**EXERCISE**: Look for the string "computer" in the material below. Copy every line where you find it.

**DATA SECTION**:
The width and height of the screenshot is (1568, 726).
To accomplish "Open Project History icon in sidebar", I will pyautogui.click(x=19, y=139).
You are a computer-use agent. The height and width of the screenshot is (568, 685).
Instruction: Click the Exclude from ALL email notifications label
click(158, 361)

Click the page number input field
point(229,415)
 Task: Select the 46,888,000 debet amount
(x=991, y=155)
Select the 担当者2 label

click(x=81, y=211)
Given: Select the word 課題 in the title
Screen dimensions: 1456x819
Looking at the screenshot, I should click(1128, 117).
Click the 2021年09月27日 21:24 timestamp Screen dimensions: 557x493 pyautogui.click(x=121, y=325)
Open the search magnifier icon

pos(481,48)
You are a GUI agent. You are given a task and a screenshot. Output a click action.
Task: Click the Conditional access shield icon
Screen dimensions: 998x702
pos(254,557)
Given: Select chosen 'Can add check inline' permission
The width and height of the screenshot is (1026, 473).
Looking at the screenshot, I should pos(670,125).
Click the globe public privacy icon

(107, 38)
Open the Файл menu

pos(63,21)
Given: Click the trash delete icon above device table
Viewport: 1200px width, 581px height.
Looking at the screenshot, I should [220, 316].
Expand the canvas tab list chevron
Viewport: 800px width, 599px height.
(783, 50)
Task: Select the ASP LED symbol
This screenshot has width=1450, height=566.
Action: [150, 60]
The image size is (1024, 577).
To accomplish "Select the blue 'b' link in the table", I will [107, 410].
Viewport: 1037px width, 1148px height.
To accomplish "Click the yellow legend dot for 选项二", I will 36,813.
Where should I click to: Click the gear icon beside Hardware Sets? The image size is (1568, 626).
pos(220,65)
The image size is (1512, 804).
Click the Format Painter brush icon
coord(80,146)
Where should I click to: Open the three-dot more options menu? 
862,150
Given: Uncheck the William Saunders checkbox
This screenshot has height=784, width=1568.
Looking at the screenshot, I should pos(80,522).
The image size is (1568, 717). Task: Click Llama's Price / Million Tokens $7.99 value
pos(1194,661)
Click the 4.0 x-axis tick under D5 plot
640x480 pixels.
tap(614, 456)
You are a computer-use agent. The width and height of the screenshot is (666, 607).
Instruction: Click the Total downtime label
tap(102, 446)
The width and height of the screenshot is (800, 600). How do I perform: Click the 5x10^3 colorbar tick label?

**OUTPUT**:
You are a computer-use agent. The height and width of the screenshot is (568, 685).
You are a computer-use agent. The width and height of the screenshot is (666, 607).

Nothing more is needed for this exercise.